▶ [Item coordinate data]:
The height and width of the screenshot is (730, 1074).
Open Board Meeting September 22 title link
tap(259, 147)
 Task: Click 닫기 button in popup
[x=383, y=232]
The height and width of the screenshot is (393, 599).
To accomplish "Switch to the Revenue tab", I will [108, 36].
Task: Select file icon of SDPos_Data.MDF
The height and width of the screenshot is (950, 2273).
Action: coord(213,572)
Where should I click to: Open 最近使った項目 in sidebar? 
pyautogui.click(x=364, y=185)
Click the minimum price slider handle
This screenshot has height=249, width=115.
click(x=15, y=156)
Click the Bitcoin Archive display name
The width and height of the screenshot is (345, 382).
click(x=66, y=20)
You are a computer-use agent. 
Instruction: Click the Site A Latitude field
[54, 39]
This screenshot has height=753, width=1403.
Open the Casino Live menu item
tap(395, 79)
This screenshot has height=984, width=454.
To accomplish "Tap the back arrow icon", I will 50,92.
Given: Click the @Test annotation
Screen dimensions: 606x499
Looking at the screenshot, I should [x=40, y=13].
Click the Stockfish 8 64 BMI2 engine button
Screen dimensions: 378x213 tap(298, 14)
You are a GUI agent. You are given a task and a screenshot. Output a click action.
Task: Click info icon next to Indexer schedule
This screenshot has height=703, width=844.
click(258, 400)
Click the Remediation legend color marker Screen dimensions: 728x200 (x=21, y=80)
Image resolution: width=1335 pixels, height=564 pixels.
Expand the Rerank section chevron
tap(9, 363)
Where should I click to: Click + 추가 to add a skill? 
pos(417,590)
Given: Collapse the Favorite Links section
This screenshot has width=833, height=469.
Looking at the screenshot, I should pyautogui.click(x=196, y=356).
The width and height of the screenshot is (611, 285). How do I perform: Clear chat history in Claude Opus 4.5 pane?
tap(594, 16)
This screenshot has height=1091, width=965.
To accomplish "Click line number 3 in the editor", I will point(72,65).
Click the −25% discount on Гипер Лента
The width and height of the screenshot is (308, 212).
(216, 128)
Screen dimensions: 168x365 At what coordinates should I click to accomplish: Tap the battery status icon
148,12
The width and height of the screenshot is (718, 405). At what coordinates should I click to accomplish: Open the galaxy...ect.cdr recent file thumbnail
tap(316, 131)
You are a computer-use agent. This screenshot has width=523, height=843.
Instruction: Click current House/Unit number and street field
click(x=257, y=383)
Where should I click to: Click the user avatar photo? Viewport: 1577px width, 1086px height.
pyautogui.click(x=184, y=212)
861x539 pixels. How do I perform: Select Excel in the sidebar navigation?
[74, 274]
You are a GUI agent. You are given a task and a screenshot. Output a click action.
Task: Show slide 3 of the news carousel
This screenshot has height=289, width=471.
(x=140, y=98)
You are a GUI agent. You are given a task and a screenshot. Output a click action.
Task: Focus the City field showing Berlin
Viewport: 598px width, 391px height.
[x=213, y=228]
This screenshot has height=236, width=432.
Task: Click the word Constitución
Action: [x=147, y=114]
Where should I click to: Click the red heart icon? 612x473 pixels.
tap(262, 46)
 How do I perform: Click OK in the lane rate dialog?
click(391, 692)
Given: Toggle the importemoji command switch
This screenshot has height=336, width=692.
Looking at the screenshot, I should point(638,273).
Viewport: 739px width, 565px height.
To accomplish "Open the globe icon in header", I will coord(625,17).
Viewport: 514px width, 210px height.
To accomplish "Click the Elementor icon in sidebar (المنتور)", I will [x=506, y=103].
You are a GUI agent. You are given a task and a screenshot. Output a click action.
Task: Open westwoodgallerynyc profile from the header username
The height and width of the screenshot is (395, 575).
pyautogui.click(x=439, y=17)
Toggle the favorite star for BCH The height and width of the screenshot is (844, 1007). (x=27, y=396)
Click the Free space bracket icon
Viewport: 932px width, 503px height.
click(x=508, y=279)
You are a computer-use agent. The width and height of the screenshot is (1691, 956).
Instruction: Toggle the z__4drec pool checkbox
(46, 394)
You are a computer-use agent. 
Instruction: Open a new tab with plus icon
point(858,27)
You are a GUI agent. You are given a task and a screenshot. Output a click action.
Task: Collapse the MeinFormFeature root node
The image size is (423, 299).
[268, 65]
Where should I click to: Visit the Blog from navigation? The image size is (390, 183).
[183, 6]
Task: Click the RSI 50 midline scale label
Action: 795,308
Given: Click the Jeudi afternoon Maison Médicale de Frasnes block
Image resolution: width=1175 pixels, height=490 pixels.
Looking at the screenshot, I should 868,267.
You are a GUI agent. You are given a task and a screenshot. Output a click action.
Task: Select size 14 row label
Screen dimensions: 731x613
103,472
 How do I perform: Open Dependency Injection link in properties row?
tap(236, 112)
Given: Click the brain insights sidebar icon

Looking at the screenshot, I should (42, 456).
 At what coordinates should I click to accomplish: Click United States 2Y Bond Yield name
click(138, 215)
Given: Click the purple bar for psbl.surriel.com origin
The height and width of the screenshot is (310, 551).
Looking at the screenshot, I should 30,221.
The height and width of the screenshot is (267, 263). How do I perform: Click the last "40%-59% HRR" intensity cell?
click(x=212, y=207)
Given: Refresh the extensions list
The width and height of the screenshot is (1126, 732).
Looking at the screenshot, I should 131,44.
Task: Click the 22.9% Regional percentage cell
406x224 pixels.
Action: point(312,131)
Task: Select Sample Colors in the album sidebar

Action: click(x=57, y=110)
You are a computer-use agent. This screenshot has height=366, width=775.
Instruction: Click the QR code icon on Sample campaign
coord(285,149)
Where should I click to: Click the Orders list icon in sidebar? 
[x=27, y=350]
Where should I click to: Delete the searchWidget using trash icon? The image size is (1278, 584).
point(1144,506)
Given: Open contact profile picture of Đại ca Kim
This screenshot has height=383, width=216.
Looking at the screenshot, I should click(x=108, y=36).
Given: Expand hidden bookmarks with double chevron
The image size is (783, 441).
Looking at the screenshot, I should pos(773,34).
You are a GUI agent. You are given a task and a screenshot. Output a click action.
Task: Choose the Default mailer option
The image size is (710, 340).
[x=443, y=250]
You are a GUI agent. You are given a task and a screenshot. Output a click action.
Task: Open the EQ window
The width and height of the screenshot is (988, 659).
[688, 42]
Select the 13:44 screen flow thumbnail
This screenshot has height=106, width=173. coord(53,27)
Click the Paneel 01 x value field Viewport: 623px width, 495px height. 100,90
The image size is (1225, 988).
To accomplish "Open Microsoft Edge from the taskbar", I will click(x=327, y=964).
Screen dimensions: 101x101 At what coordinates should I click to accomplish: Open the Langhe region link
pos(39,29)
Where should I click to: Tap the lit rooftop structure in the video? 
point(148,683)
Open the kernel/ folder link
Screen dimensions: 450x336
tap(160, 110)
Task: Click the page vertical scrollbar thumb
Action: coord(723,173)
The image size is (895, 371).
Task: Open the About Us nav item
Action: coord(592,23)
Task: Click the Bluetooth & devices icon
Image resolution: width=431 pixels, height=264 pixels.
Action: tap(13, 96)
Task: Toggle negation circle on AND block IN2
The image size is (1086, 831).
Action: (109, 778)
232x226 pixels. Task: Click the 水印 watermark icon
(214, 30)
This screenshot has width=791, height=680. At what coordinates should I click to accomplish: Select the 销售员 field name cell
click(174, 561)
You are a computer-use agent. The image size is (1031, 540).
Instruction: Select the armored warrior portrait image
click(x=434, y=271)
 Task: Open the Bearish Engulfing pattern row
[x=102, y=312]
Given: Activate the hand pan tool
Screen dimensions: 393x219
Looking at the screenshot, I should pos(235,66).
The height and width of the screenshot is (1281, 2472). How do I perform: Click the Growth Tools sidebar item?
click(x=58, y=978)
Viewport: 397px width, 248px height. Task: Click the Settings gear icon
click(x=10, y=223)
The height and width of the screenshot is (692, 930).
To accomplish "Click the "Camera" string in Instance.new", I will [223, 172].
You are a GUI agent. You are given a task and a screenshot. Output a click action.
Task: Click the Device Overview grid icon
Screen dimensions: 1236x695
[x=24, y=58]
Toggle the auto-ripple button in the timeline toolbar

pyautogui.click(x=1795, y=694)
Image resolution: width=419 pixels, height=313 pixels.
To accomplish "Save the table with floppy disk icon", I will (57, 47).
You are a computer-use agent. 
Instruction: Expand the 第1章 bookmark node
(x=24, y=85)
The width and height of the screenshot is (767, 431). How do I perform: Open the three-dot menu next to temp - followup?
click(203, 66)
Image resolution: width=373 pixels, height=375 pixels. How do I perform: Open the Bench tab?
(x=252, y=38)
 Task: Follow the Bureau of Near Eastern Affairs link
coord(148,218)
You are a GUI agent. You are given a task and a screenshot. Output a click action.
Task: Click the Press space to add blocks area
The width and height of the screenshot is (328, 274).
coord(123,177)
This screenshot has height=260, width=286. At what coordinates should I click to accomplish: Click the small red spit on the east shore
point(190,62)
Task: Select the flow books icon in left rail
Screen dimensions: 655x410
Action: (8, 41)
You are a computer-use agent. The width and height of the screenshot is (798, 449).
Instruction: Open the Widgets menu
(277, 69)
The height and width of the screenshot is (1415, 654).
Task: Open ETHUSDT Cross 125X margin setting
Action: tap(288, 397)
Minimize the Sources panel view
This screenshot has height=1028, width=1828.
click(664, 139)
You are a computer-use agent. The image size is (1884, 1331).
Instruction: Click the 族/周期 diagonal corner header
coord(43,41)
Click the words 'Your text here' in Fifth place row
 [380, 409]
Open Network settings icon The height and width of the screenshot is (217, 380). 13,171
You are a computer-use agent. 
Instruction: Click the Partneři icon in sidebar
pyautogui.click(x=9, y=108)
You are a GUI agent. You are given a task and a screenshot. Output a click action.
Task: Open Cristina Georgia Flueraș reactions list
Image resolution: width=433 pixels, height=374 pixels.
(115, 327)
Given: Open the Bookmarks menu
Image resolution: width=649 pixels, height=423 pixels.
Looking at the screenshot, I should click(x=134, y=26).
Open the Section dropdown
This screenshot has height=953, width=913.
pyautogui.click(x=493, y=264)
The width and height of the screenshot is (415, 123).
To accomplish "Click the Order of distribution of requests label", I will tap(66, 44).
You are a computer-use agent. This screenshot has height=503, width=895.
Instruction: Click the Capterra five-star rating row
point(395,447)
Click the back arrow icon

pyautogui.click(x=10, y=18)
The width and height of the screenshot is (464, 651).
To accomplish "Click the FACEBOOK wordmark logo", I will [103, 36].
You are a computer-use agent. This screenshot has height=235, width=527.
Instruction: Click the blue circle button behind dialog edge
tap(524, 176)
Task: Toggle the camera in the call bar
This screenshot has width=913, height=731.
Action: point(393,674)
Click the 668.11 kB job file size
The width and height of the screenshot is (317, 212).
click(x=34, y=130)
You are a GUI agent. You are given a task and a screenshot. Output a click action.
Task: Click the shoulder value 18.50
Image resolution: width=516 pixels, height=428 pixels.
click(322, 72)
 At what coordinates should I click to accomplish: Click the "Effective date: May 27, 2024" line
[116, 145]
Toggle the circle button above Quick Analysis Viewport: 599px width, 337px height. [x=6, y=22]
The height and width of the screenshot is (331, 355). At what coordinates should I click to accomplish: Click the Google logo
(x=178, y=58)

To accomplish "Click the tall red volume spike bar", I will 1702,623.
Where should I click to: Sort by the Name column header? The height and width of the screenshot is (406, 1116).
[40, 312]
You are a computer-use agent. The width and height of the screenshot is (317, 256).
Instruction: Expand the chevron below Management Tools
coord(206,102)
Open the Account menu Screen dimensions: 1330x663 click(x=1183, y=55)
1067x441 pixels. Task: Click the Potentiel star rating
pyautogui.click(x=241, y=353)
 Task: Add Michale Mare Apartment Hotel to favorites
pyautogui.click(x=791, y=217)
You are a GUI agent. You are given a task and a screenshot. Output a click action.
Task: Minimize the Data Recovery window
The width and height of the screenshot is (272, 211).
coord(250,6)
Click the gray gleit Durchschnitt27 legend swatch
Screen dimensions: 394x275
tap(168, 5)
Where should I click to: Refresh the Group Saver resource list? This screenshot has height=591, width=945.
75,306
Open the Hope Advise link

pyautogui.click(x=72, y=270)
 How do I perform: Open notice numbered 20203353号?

▶ [What this task involves]:
Can you copy out, word for word, the stretch of the records from their first line through the line containing "click(x=66, y=20)"?

▶ [Solution to the exercise]:
The height and width of the screenshot is (730, 1074).
Open Board Meeting September 22 title link
tap(259, 147)
 Task: Click 닫기 button in popup
[x=383, y=232]
The height and width of the screenshot is (393, 599).
To accomplish "Switch to the Revenue tab", I will [108, 36].
Task: Select file icon of SDPos_Data.MDF
The height and width of the screenshot is (950, 2273).
Action: coord(213,572)
Where should I click to: Open 最近使った項目 in sidebar? 
pyautogui.click(x=364, y=185)
Click the minimum price slider handle
This screenshot has height=249, width=115.
click(x=15, y=156)
Click the Bitcoin Archive display name
The width and height of the screenshot is (345, 382).
click(x=66, y=20)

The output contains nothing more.